Your instructions —
Continue the article on the Concerned Party's role in court-ordered alcohol monitoring from the point where it ends.

Document text —
-*-*-

Alcohol monitoring technology has advanced significantly. Tools like Soberlink provide trusted breath analysis, facial recognition, tamper detection and timestamped results that create a reliable record of compliance. But even the most sophisticated monitoring system is only as effective as the oversight structure built around it. And at the center of that structure is a role that courts and attorneys frequently overlook, the Concerned Party.

What Is a Concerned Party?

A Concerned Party is a designated individual, typically the co-parent, a guardian, or another trusted third party, who is formally named in a Monitoring Agreement and court order or parenting plan to oversee the monitoring process. Their role is not passive. They receive full access to monitoring results, get notified of positive tests, and are responsible for co-signing any monitoring program changes.

Without this designation, there is no second set of eyes[AR1] . No one to act when something goes wrong. The monitoring happens, but the oversight does not.

Alcohol Monitoring Exists to Protect Children

It sounds obvious. But it is a distinction worth stating plainly, because the design of many monitoring arrangements seems to lose sight of it.

Tracey Bee, JD, Founder of The Divorce Solutionist, a legal strategy practice focused on divorce and custody matters, puts it directly:

"From my knowledge, the purpose of alcohol monitoring in custody cases is primarily to protect children, not to create a record that the monitored parent gets to control. Without giving a designated interested party access or the ability to respond, the system fails at the exact moment it's supposed to intervene."

That phrase, the exact moment it's supposed to intervene, is worth sitting with. A court order requiring alcohol monitoring exists because a judge determined there was enough concern about a child's safety to mandate oversight. The monitoring is the intervention. But if no one with a stake in the outcome is watching every day, the intervention has no mechanism to actually trigger. It exists on paper, not in practice.

Both Parents Must Have Equal Access to the Same Information

Custody arrangements are built on the premise that both parents have equal standing when it comes to their children's safety. That principle has to extend to monitoring.

Christopher Migliaccio, Founder of Warren & Migliaccio, L.L.P., a Texas-based family law firm, explains the core imbalance that emerges when a Concerned Party is not designated:

"Parenting plans have both parents on the same level playing field by having access to the same data and the same opportunity to bring up issues if anything goes wrong. The system falls apart if there is no identifiable Concerned Party for monitoring alcohol."

-*-*-

Entries provided —
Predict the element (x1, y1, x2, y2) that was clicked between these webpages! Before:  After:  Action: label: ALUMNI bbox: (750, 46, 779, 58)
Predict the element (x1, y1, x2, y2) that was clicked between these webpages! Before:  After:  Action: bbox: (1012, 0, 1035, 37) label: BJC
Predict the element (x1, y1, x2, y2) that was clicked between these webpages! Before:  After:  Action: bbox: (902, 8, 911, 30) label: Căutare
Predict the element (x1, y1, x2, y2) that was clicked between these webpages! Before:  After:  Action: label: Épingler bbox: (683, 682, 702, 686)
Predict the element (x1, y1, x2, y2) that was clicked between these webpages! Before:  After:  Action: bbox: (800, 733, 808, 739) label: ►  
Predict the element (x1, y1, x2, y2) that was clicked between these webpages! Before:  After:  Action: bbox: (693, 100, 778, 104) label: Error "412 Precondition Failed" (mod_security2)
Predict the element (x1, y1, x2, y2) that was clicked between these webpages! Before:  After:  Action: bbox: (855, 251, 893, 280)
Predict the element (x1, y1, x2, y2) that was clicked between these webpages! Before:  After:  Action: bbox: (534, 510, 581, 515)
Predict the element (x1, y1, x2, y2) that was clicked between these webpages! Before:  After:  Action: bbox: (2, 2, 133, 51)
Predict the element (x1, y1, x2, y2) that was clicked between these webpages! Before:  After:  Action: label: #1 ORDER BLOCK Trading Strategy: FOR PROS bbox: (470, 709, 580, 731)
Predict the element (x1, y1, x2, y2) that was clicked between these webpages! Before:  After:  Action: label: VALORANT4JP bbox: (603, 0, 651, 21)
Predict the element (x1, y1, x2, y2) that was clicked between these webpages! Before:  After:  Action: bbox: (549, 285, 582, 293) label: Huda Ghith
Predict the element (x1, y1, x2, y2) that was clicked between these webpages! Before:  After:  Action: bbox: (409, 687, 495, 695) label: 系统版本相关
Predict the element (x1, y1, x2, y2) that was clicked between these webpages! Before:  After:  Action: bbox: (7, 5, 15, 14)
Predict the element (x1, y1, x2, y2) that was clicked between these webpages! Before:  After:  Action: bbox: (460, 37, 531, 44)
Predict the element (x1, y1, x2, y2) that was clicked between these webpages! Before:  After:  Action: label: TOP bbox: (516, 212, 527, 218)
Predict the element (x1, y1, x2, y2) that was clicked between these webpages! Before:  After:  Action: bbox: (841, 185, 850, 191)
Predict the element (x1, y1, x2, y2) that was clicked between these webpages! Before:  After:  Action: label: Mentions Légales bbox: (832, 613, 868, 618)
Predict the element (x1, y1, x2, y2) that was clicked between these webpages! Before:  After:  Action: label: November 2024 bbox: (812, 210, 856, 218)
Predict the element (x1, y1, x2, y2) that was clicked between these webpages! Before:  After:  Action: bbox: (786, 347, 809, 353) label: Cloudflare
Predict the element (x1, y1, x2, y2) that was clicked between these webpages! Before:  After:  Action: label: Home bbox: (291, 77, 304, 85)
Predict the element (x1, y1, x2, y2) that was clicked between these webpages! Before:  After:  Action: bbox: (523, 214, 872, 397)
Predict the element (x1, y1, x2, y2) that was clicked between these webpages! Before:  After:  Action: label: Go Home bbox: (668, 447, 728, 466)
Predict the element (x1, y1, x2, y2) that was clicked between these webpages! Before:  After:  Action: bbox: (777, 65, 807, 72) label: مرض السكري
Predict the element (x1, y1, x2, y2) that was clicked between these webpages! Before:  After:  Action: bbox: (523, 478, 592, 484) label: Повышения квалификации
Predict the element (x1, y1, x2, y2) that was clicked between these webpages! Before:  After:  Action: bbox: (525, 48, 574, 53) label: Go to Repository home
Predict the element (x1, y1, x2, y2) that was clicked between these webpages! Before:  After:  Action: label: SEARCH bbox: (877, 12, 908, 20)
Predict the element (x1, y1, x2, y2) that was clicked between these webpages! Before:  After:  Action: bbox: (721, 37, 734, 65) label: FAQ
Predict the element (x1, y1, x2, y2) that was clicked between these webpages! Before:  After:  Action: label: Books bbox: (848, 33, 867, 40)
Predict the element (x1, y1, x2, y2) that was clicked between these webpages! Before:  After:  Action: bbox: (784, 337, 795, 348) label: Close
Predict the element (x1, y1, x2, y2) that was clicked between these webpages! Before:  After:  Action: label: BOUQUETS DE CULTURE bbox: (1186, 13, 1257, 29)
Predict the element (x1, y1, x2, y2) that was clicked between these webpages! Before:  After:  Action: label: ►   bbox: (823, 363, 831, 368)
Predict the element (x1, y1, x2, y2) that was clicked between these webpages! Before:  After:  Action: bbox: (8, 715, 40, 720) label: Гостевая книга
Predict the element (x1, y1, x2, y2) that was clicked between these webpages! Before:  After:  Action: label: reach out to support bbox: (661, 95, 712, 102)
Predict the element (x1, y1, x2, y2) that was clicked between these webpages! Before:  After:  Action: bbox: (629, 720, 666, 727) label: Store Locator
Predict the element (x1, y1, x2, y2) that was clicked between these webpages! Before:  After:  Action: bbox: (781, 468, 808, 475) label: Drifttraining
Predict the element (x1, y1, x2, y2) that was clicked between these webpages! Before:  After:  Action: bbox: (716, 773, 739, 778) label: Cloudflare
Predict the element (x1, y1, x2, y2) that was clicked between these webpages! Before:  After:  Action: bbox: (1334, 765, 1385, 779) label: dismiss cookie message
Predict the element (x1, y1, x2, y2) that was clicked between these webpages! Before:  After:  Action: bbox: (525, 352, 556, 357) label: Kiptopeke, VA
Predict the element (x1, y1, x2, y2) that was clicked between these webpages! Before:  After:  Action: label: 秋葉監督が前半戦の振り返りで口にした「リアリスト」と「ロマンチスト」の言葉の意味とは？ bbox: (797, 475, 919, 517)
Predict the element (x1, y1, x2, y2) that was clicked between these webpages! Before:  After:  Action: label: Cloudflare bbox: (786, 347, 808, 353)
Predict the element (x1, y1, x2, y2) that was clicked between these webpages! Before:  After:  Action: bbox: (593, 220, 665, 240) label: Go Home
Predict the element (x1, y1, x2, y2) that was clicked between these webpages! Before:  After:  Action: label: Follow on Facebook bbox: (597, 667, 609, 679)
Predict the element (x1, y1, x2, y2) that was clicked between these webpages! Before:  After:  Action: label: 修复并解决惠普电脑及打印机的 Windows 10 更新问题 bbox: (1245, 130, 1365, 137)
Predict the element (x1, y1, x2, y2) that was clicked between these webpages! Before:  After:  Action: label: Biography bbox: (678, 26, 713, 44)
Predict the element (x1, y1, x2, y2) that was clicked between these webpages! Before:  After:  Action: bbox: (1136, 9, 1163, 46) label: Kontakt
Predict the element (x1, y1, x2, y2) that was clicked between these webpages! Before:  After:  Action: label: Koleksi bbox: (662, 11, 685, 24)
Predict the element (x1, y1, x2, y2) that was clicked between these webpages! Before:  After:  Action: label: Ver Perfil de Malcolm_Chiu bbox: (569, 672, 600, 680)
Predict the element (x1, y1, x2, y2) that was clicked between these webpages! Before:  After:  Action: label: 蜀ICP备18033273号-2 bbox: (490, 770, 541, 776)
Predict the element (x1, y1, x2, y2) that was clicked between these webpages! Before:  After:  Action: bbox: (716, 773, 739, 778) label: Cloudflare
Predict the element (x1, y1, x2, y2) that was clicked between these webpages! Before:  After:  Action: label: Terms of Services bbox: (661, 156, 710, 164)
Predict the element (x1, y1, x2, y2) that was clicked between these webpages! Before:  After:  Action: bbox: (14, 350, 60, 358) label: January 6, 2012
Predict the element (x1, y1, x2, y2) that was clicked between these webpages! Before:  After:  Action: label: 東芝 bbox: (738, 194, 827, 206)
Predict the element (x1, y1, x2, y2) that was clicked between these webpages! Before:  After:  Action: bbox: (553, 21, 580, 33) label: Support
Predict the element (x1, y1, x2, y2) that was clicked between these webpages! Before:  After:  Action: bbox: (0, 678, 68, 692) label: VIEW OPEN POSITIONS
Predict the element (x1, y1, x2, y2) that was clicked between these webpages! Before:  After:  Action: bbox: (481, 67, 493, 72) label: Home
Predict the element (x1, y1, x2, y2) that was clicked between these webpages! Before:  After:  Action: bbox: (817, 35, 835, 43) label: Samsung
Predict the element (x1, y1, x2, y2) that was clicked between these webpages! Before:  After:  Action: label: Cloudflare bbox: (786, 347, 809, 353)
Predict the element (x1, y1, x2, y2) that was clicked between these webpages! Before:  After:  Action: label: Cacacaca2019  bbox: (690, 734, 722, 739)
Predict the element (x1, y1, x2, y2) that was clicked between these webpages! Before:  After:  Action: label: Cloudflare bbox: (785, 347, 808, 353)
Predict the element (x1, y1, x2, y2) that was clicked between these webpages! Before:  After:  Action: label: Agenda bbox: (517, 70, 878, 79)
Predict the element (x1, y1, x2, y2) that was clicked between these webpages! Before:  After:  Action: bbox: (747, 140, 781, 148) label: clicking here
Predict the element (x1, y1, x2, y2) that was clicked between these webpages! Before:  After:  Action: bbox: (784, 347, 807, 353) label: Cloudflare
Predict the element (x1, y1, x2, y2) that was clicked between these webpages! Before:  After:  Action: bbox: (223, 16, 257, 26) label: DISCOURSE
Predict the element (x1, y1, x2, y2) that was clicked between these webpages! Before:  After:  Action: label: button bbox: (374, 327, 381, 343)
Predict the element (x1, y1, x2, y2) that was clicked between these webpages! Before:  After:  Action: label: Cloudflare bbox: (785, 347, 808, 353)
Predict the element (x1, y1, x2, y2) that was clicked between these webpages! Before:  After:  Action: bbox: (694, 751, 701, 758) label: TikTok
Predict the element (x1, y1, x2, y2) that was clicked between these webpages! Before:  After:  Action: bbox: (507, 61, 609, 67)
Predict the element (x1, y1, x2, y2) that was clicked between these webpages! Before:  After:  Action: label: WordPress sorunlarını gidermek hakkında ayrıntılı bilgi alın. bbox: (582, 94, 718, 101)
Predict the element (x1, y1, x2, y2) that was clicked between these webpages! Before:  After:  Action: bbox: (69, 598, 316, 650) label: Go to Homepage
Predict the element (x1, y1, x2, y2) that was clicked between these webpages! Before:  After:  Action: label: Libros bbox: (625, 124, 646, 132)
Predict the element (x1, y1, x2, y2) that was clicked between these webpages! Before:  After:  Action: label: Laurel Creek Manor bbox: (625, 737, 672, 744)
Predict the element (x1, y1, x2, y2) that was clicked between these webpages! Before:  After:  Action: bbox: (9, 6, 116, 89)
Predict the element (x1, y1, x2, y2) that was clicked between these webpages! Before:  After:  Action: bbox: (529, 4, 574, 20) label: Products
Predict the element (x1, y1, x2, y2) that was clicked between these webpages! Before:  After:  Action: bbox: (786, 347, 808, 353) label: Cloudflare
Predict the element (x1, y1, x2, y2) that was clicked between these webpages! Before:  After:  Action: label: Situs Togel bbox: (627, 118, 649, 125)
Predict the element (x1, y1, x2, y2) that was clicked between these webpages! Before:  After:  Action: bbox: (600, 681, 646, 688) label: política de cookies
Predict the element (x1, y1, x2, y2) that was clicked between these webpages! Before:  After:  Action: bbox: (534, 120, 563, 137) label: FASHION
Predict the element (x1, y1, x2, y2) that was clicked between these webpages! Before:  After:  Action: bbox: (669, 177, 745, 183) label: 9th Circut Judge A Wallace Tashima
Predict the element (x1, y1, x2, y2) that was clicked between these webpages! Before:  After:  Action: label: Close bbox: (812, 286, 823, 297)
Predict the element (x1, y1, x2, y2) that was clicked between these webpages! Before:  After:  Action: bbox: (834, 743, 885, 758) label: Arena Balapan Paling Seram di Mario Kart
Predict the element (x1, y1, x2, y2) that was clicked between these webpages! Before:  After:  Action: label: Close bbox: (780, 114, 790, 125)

-*-*-

Task output —
This is not a technology gap. It is a design flaw. The monitoring device works. The data exists. But if only one parent can see it, the other is left in the dark about something that directly affects their child's safety during parenting time.

Migliaccio identifies exactly what that imbalance leads to:

"If there is no way for the non-monitored parent to independently confirm results or receive alerts... then the system is left to rely on delayed reporting and selective disclosure. This undermines the purpose of the order, which is designed to keep children safe through verifiable accountability."

Delayed reporting and selective disclosure are not hypothetical risks. They are the predictable outcome of a system that puts one party in charge of their own compliance record with no independent check.

Violations Don't Wait: The Importance of Timely Intervention

When a violation occurs by the monitored parent, the window for meaningful action is sometimes narrow. A system that relies on delayed reporting, such as data that is presented by the Monitored Client weeks or months after the monitoring, creates risk and confusion. Monitoring systems must report violations to the Concerned Party every day. For higher risk cases, immediate, real-time reporting may even be necessary.

Migliaccio outlines what a properly structured oversight system looks like in practice:

"In order to effectively oversee these situations, both sides must be very clear about their respective roles. The concerned party is able to get access to monitoring results... and properly escalate the issue. There must be two parties willing to take accountability, not just one."

Notifications and reports only have value if there is someone designated to receive it, interpret it, and act on it. Without a named Concerned Party, that chain breaks at the very first link.

What "Going Undetected" Actually Looks Like

The consequences of skipping the Concerned Party designation are not always caught quickly. Sometimes they go unnoticed for months.

Marcus Denning, Principal and Senior Lawyer at MK Law, a family law firm based in Australia with 21 years of experience in custody matters, shares a case that illustrates how significant these gaps can become:

"I had a client whose ex returned consistent compliant results for close to eight months. No flags, no alerts, nothing for the co-parent to act on (because she was never given access to act in the first place). It wasn't until we pushed for a full review of the device logs that we found repeated missed tests that had gone completely unreported. The child had been in that home the entire time. Courts ordered monitoring to protect that kid, but without a second party assigned to watch, eight months of gaps stayed invisible until we forced them into the light."

Eight months. A child in a home where compliance was never actually verified, and no one was in a position to catch it, because the system was never set up with a second set of eyes.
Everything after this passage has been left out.